Hong Kong Protests Turn Violent


Hundreds of pro-democracy students stormed government headquarters in Hong Kong last night, in continued protests against the Chinese government’s control of elections. Police attacked demonstrators with pepper spray and surrounded them with metal barriers, while thousands of protesters remained outside the buildings.
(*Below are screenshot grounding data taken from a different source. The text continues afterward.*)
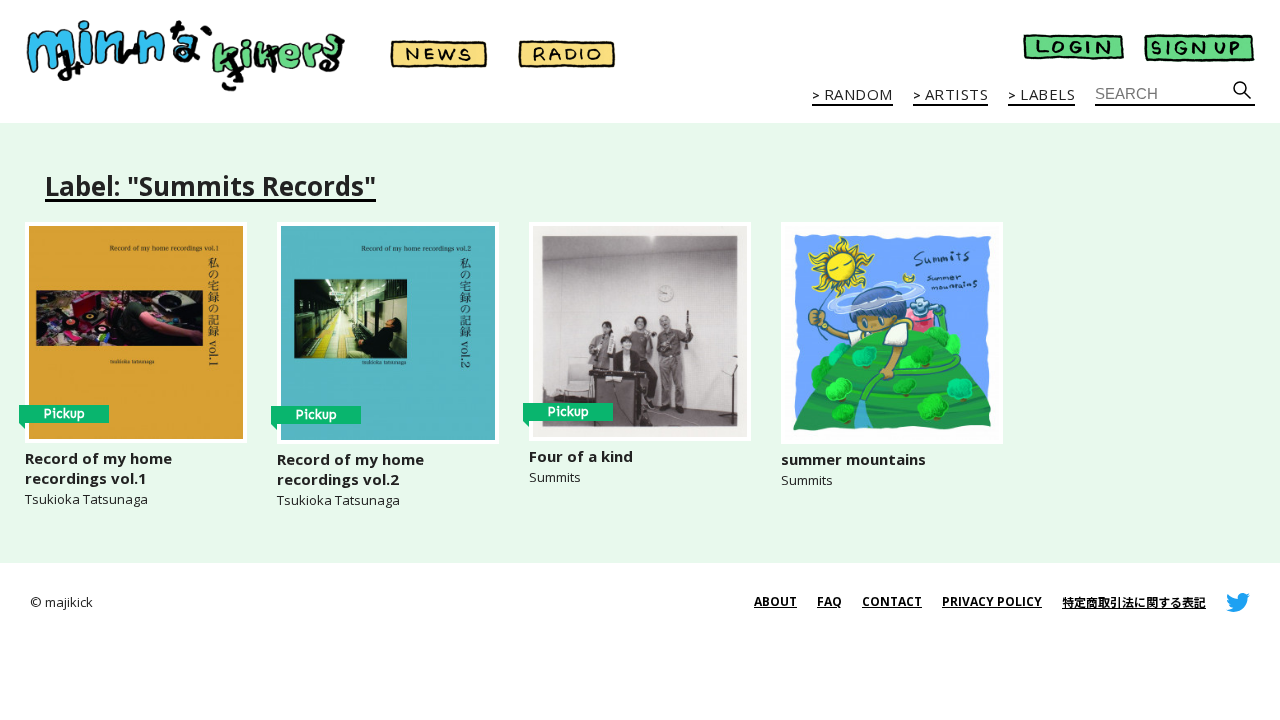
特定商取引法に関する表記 (1134, 602)
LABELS (1047, 95)
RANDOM (858, 95)
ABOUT (775, 601)
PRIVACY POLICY (992, 601)
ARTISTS (957, 95)
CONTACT (892, 601)
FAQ (829, 601)
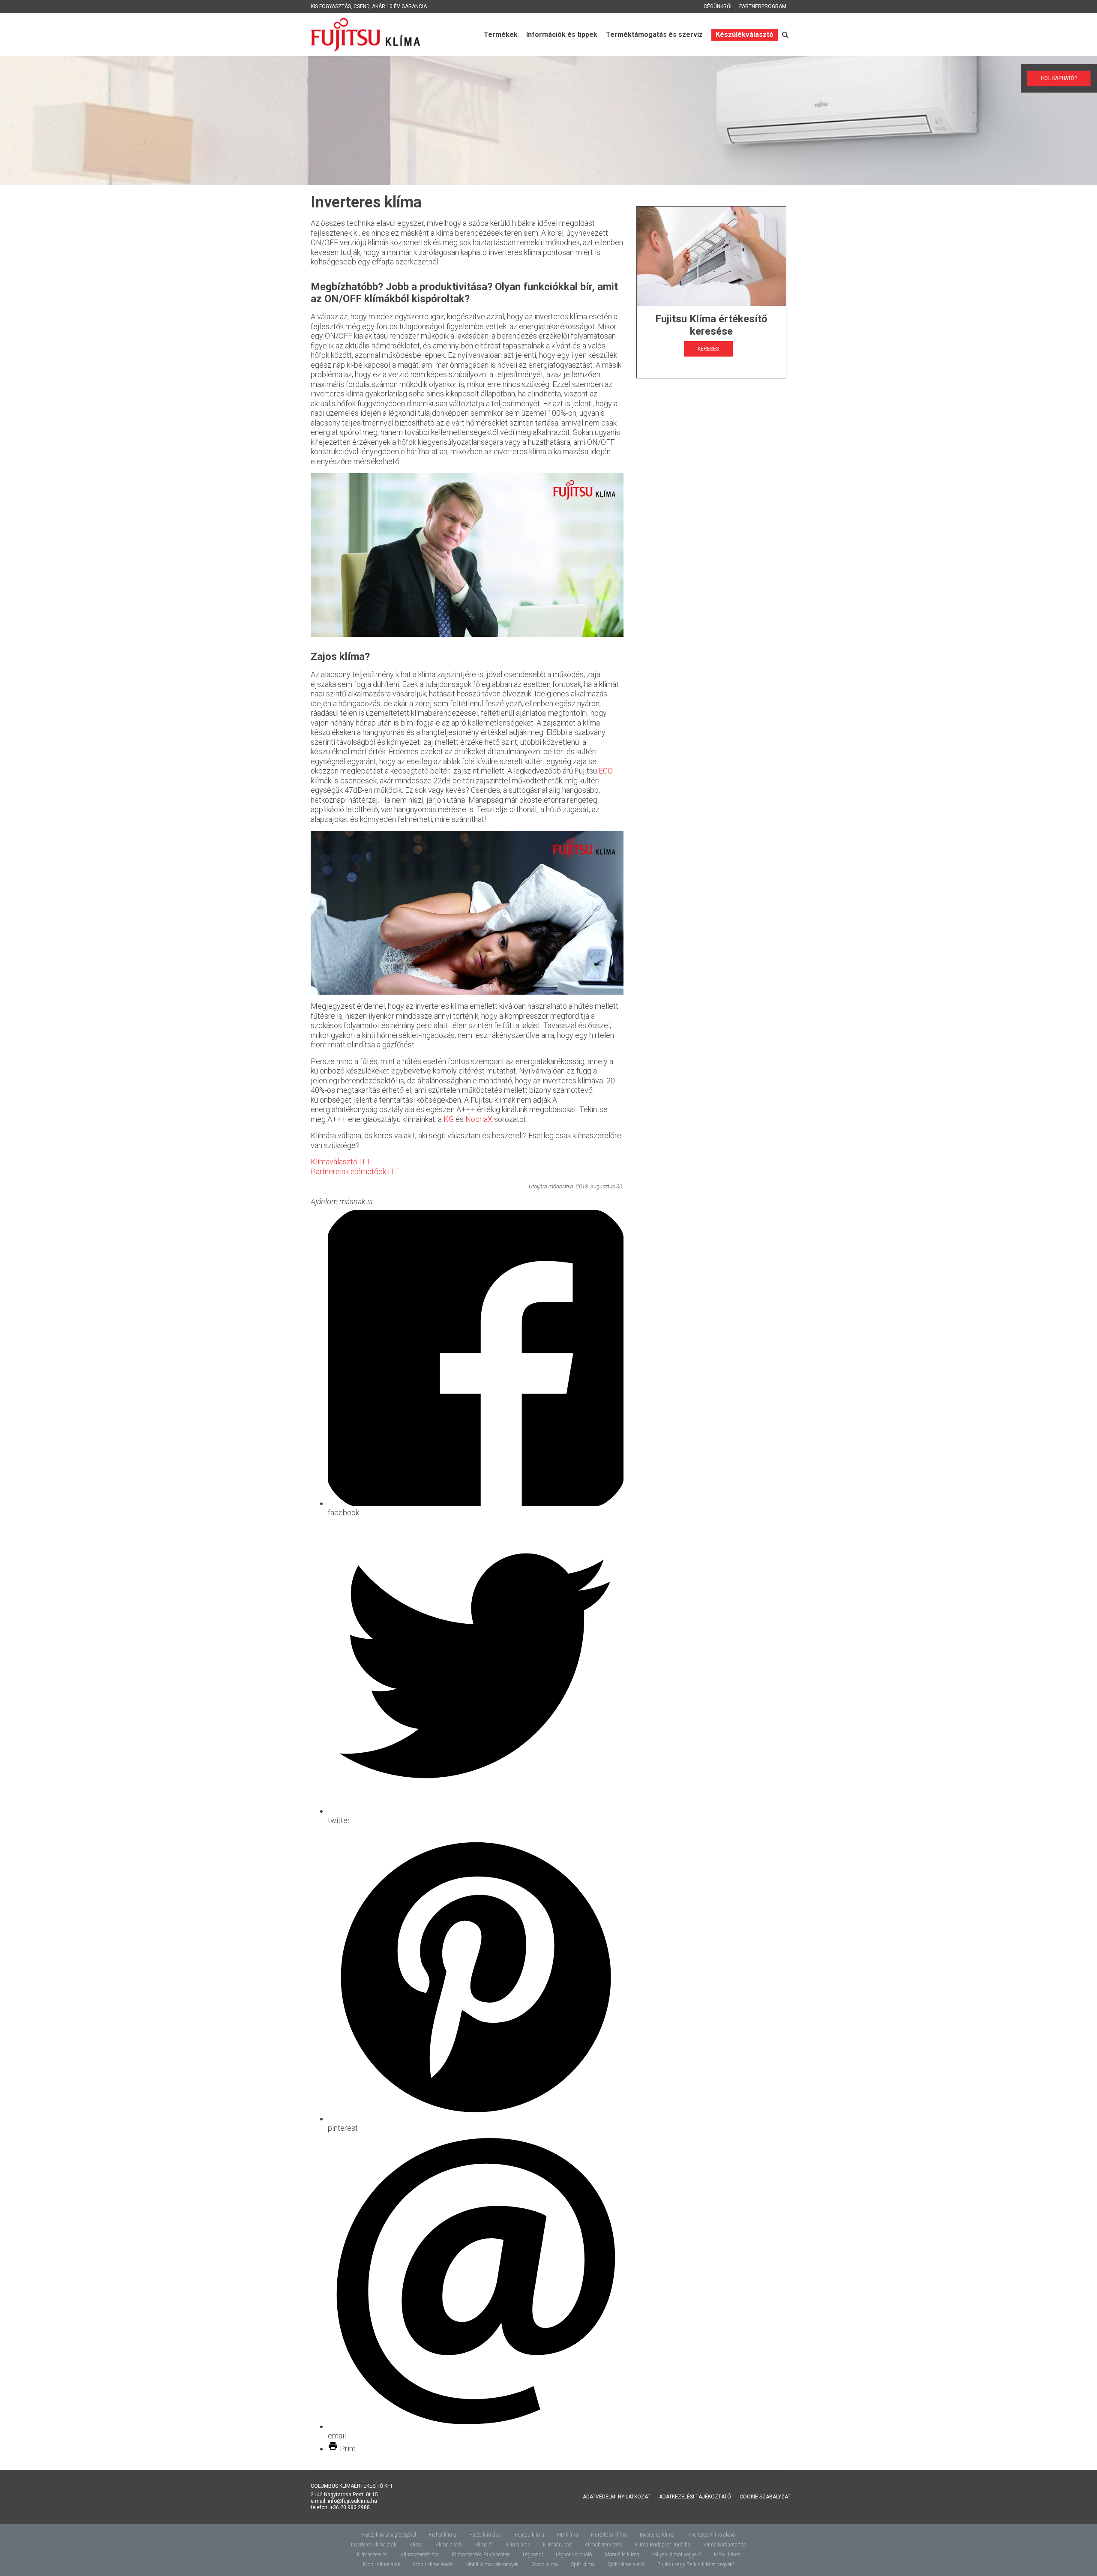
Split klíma (583, 2564)
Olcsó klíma (544, 2564)
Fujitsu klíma (529, 2535)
On Thursday reported how thousands of college students had skipped classes to take part in demonstrations and marches, as pro-democracy groups continued to build support for their cause. The article also made note of Joshua Wong, the 17 year old founder of student protest group Scholarism. Reuters reported on Friday night that Joshua was dragged away by police while shouting encouragement to those who remained. Bleeding from his arm, he told the crowd:

“Hong Kong’s future belongs to you, you and you. I want to tell C.Y. Leung and Xi Jinping that the mission of fighting for universal suffrage does not rest upon the young people, it is everyone’s responsibility. I don’t want the fight for democracy to be passed down to the next generation. This is our responsibility.”

Forums and live video streams shared images from the protest, including those claiming to show journalists being attacked by police and reporters giving supplies to demonstrators. Activists are using social media to coordinate their efforts and to get their stories out to the rest of the world.

Australia Anti-Terror Bills Criticised


As Western nations responded to renewed threats from Islamic State (IS, ISIS, ISIL, Daesh) at the start of the week, one of the worrying questions was how tougher anti-terror laws will effect the freedoms of civilians.  

Australian Prime Minister Tony Abbott warned that a balance of freedom and security would need to be re-examined, as he gave a special address to parliament.

“The delicate balance between freedom and security may have to shift. There may be more restrictions on some so that there can be more protections for others. After all, the most basic freedom of all is the freedom to walk the streets unharmed and to sleep safe in our beds at night.”

Days later, the Australian government’s first wave of tough new anti-terrorism bills passed the Senate by 44 votes to 12. These new laws strengthen the powers of spy agency ASIO while threatening journalists and whistleblowers with long jail sentences.

The bill, the National Security Legislation Amendment Bill (No. 1) 2014, will now be sent to the House of Representatives, where passage is all but guaranteed on Tuesday at the earliest.

Anyone – including journalists, whistleblowers and bloggers – who “recklessly” discloses “information … [that] relates to a special intelligence operation” faces up to 10 years’ jail.

Any operation can be declared “special” by an authorised ASIO officer

Sydney Morning Herald

ASIO would also have the ability to monitor multiple devices on a network as well as the internet with a single warrant, modify or delete data on machines they are monitoring and be immune from “criminal and civil liability in certain circumstances.” Anyone identifying an ASIO operative could also face ten years in prison. Media organisations, lawyers and rights activists have condemned the laws.